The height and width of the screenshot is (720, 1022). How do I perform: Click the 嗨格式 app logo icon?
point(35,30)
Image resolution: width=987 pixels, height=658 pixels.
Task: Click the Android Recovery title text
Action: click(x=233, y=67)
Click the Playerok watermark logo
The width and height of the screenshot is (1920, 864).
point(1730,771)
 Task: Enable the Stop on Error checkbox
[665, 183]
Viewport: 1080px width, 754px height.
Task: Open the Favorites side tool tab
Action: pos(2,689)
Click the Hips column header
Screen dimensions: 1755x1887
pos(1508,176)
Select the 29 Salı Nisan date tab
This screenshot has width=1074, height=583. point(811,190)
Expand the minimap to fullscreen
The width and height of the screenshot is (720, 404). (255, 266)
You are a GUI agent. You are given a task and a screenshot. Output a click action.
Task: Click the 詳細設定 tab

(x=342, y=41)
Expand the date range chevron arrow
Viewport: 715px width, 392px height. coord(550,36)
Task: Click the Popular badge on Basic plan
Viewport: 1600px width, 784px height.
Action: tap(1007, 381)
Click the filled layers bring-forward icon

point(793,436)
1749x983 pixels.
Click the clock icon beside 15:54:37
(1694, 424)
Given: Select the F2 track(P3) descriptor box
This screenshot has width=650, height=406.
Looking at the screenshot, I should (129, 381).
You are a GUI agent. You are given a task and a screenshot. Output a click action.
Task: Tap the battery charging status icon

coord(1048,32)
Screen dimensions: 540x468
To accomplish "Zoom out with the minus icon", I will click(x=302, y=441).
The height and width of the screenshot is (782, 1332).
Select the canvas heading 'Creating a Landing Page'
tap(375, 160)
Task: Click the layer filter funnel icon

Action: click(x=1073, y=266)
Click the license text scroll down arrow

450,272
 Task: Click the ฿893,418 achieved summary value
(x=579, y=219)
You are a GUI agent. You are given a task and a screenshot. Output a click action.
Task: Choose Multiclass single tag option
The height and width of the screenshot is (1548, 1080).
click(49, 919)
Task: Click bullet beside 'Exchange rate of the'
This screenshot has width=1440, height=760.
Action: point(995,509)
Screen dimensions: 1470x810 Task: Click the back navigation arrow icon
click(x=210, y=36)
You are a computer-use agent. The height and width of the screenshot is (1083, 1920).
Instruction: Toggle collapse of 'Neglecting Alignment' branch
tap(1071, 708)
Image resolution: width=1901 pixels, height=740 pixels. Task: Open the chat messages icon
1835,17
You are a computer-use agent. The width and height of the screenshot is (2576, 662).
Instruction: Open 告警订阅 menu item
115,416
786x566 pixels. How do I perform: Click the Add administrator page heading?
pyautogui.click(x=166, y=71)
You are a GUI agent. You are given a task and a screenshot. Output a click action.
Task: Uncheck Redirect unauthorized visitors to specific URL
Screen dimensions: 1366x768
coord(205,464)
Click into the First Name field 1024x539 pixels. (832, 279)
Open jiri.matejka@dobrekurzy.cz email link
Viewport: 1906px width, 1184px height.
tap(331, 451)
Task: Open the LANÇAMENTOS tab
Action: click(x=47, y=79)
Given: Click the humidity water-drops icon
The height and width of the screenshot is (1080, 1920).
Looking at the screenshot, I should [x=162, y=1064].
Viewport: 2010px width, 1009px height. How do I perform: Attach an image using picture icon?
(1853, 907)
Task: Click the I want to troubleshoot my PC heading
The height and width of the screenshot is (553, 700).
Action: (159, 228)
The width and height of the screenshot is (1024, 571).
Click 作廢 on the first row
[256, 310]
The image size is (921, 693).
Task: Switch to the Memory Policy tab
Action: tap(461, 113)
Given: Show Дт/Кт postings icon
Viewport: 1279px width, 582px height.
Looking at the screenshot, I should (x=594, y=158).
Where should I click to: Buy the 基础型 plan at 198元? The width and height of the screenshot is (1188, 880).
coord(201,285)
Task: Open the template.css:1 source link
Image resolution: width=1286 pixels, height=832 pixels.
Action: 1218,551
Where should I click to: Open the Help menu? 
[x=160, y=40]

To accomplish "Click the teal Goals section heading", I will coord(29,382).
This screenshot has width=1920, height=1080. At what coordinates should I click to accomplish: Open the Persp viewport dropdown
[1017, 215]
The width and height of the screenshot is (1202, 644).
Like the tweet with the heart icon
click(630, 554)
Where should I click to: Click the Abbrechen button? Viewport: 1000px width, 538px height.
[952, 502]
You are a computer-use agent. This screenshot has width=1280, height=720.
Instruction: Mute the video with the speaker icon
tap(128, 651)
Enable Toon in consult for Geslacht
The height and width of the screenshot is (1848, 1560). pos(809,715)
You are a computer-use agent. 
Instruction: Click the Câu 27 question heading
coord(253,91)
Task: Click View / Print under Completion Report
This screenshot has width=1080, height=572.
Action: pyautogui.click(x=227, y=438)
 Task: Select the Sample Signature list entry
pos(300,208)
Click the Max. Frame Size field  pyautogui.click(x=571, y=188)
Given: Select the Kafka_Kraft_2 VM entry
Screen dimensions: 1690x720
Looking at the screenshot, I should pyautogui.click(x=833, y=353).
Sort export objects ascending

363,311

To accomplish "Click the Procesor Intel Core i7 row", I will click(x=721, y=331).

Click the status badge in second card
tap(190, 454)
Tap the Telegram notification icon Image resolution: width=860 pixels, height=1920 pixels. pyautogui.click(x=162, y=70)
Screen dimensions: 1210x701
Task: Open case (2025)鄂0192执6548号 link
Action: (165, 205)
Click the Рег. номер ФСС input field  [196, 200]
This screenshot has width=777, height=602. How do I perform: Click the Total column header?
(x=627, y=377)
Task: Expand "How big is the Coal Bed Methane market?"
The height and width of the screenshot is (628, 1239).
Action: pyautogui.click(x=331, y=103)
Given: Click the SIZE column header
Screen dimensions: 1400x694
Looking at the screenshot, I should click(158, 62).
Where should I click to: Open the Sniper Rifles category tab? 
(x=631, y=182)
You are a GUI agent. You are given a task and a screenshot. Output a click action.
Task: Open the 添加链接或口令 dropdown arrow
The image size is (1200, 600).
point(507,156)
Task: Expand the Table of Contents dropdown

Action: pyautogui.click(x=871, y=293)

* **WORK ITEM**: Without omitting anything, reproduce the whole of the data.

* **RESULT**:
The height and width of the screenshot is (720, 1022). How do I perform: Click the 嗨格式 app logo icon?
point(35,30)
Image resolution: width=987 pixels, height=658 pixels.
Task: Click the Android Recovery title text
Action: click(x=233, y=67)
Click the Playerok watermark logo
The width and height of the screenshot is (1920, 864).
point(1730,771)
 Task: Enable the Stop on Error checkbox
[665, 183]
Viewport: 1080px width, 754px height.
Task: Open the Favorites side tool tab
Action: pos(2,689)
Click the Hips column header
Screen dimensions: 1755x1887
pos(1508,176)
Select the 29 Salı Nisan date tab
This screenshot has width=1074, height=583. point(811,190)
Expand the minimap to fullscreen
The width and height of the screenshot is (720, 404). (255, 266)
You are a GUI agent. You are given a task and a screenshot. Output a click action.
Task: Click the 詳細設定 tab

(x=342, y=41)
Expand the date range chevron arrow
Viewport: 715px width, 392px height. coord(550,36)
Task: Click the Popular badge on Basic plan
Viewport: 1600px width, 784px height.
Action: tap(1007, 381)
Click the filled layers bring-forward icon

point(793,436)
1749x983 pixels.
Click the clock icon beside 15:54:37
(1694, 424)
Given: Select the F2 track(P3) descriptor box
This screenshot has width=650, height=406.
Looking at the screenshot, I should (129, 381).
You are a GUI agent. You are given a task and a screenshot. Output a click action.
Task: Tap the battery charging status icon

coord(1048,32)
Screen dimensions: 540x468
To accomplish "Zoom out with the minus icon", I will click(x=302, y=441).
The height and width of the screenshot is (782, 1332).
Select the canvas heading 'Creating a Landing Page'
tap(375, 160)
Task: Click the layer filter funnel icon

Action: click(x=1073, y=266)
Click the license text scroll down arrow

450,272
 Task: Click the ฿893,418 achieved summary value
(x=579, y=219)
You are a GUI agent. You are given a task and a screenshot. Output a click action.
Task: Choose Multiclass single tag option
The height and width of the screenshot is (1548, 1080).
click(49, 919)
Task: Click bullet beside 'Exchange rate of the'
This screenshot has width=1440, height=760.
Action: point(995,509)
Screen dimensions: 1470x810 Task: Click the back navigation arrow icon
click(x=210, y=36)
You are a computer-use agent. The height and width of the screenshot is (1083, 1920).
Instruction: Toggle collapse of 'Neglecting Alignment' branch
tap(1071, 708)
Image resolution: width=1901 pixels, height=740 pixels. Task: Open the chat messages icon
1835,17
You are a computer-use agent. The width and height of the screenshot is (2576, 662).
Instruction: Open 告警订阅 menu item
115,416
786x566 pixels. How do I perform: Click the Add administrator page heading?
pyautogui.click(x=166, y=71)
You are a GUI agent. You are given a task and a screenshot. Output a click action.
Task: Uncheck Redirect unauthorized visitors to specific URL
Screen dimensions: 1366x768
coord(205,464)
Click into the First Name field 1024x539 pixels. (832, 279)
Open jiri.matejka@dobrekurzy.cz email link
Viewport: 1906px width, 1184px height.
tap(331, 451)
Task: Open the LANÇAMENTOS tab
Action: click(x=47, y=79)
Given: Click the humidity water-drops icon
The height and width of the screenshot is (1080, 1920).
Looking at the screenshot, I should [x=162, y=1064].
Viewport: 2010px width, 1009px height. How do I perform: Attach an image using picture icon?
(1853, 907)
Task: Click the I want to troubleshoot my PC heading
The height and width of the screenshot is (553, 700).
Action: (159, 228)
The width and height of the screenshot is (1024, 571).
Click 作廢 on the first row
[256, 310]
The image size is (921, 693).
Task: Switch to the Memory Policy tab
Action: tap(461, 113)
Given: Show Дт/Кт postings icon
Viewport: 1279px width, 582px height.
Looking at the screenshot, I should (x=594, y=158).
Where should I click to: Buy the 基础型 plan at 198元? The width and height of the screenshot is (1188, 880).
coord(201,285)
Task: Open the template.css:1 source link
Image resolution: width=1286 pixels, height=832 pixels.
Action: 1218,551
Where should I click to: Open the Help menu? 
[x=160, y=40]

To accomplish "Click the teal Goals section heading", I will coord(29,382).
This screenshot has width=1920, height=1080. At what coordinates should I click to accomplish: Open the Persp viewport dropdown
[1017, 215]
The width and height of the screenshot is (1202, 644).
Like the tweet with the heart icon
click(630, 554)
Where should I click to: Click the Abbrechen button? Viewport: 1000px width, 538px height.
[952, 502]
You are a computer-use agent. This screenshot has width=1280, height=720.
Instruction: Mute the video with the speaker icon
tap(128, 651)
Enable Toon in consult for Geslacht
The height and width of the screenshot is (1848, 1560). pos(809,715)
You are a computer-use agent. 
Instruction: Click the Câu 27 question heading
coord(253,91)
Task: Click View / Print under Completion Report
This screenshot has width=1080, height=572.
Action: pyautogui.click(x=227, y=438)
 Task: Select the Sample Signature list entry
pos(300,208)
Click the Max. Frame Size field  pyautogui.click(x=571, y=188)
Given: Select the Kafka_Kraft_2 VM entry
Screen dimensions: 1690x720
Looking at the screenshot, I should pyautogui.click(x=833, y=353).
Sort export objects ascending

363,311

To accomplish "Click the Procesor Intel Core i7 row", I will click(x=721, y=331).

Click the status badge in second card
tap(190, 454)
Tap the Telegram notification icon Image resolution: width=860 pixels, height=1920 pixels. pyautogui.click(x=162, y=70)
Screen dimensions: 1210x701
Task: Open case (2025)鄂0192执6548号 link
Action: (165, 205)
Click the Рег. номер ФСС input field  [196, 200]
This screenshot has width=777, height=602. How do I perform: Click the Total column header?
(x=627, y=377)
Task: Expand "How big is the Coal Bed Methane market?"
The height and width of the screenshot is (628, 1239).
Action: pyautogui.click(x=331, y=103)
Given: Click the SIZE column header
Screen dimensions: 1400x694
Looking at the screenshot, I should click(158, 62).
Where should I click to: Open the Sniper Rifles category tab? 
(x=631, y=182)
You are a GUI agent. You are given a task and a screenshot. Output a click action.
Task: Open the 添加链接或口令 dropdown arrow
The image size is (1200, 600).
point(507,156)
Task: Expand the Table of Contents dropdown

Action: pyautogui.click(x=871, y=293)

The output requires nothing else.